---------- BRANO DA LEGGERE ----------

Cristo, Paolo, i Servi di Dio
don Dimiccoli e don Caputo… una catena di santità È noto a tutti che siamo nell’Anno Paolino.
Ricorre infatti il secondo millennio
dalla nascita di Paolo di Tarso, avvenuta presumibilmente
verso l’8-9 d.C. Per tale occasione
papa Benedetto XVI ha esteso a tutta la Chiesa
l’invito a meditare sulla figura e gli insegnamenti
di questo grande apostolo, grazie al quale
il messaggio del Vangelo ha avuto un forte
slancio di diffusione.

----------

CONSEGNA 1: Riporta in un elenco numerato, senza righe vuote, le righe delle voci comprese tra quella che contiene "What do you" e quella che contiene "center [424, 400].", entrambe incluse. Lascia fuori dalla risposta le immagini.
Il brano e le voci non hanno alcun legame tra loro.

---------- VOCI DA ELABORARE ----------

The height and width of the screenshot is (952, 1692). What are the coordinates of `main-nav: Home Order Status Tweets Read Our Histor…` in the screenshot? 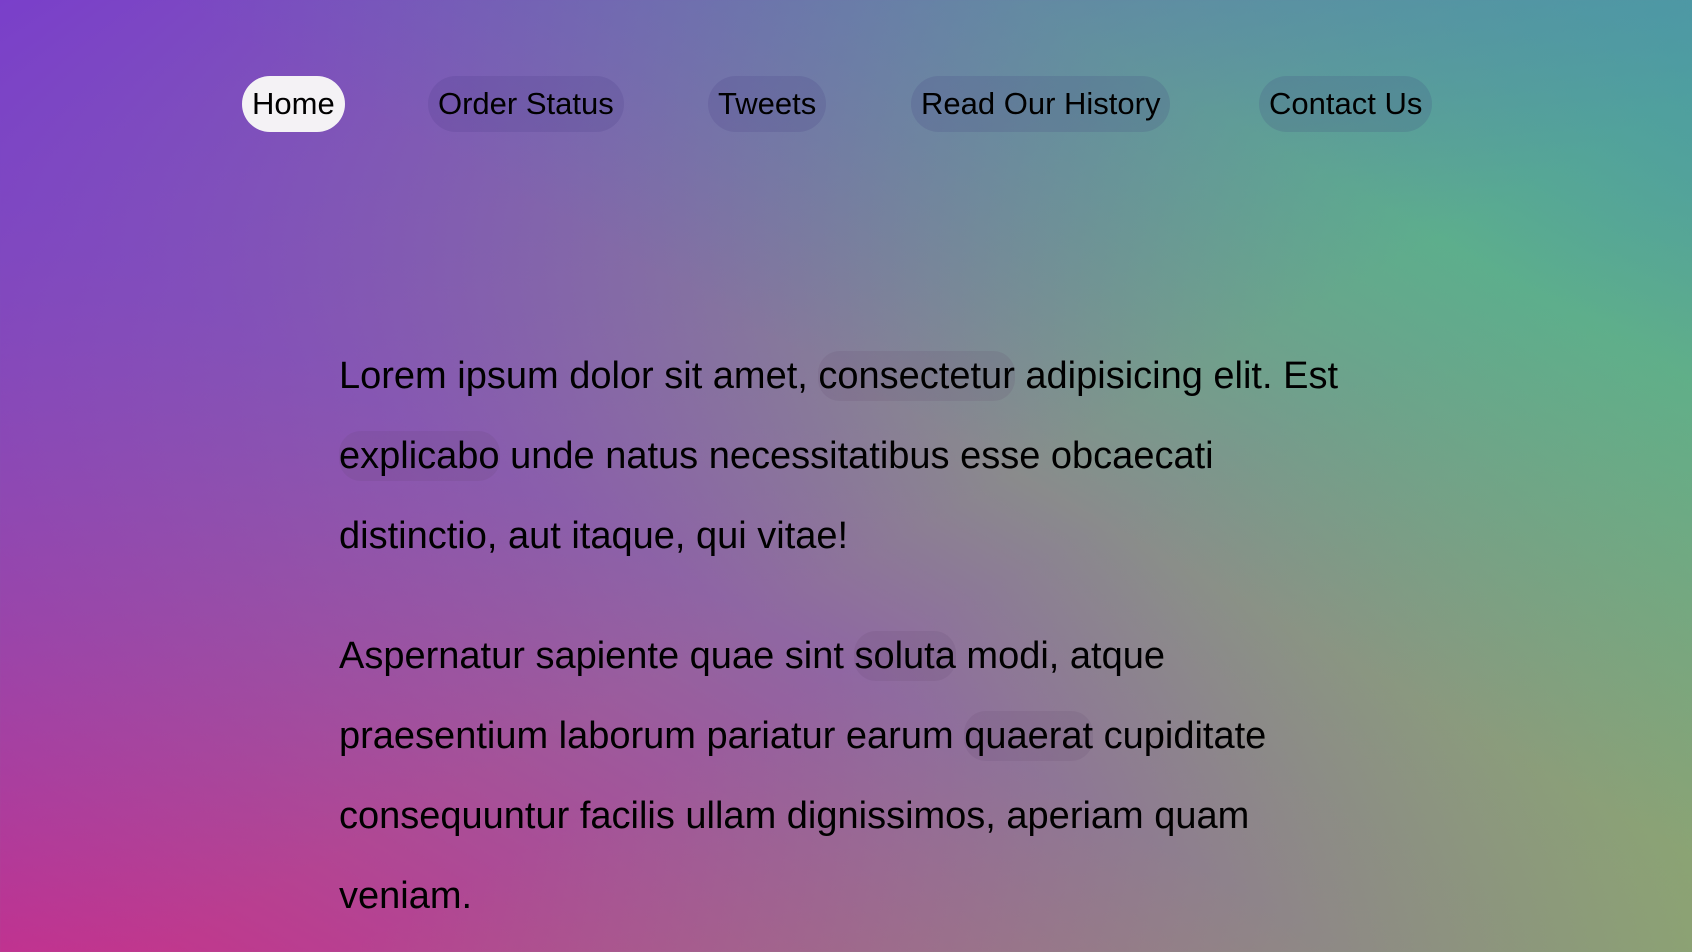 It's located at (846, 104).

----------
---------- VOCI DA ELABORARE ----------

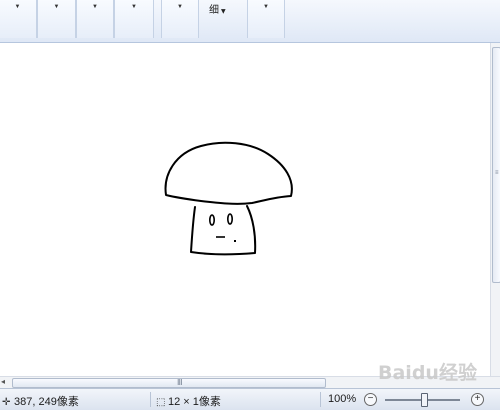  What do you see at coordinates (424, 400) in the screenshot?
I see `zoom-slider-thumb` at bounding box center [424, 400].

----------
---------- VOCI DA ELABORARE ----------

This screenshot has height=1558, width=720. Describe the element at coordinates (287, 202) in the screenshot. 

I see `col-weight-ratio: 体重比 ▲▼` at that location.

----------

CONSEGNA 2: Riscrivi il brano sull'Anno Paolino da "Ricorre infatti il" a "slancio di diffusione.", estremi inclusi, mettendo "missionario" al posto di "apostolo".

LA TUA RISPOSTA 1:
1.   What do you see at coordinates (424, 400) in the screenshot?
2. I see `zoom-slider-thumb` at bounding box center [424, 400].

LA TUA RISPOSTA 2:
Ricorre infatti il secondo millennio
dalla nascita di Paolo di Tarso, avvenuta presumibilmente
verso l’8-9 d.C. Per tale occasione
papa Benedetto XVI ha esteso a tutta la Chiesa
l’invito a meditare sulla figura e gli insegnamenti
di questo grande missionario, grazie al quale
il messaggio del Vangelo ha avuto un forte
slancio di diffusione.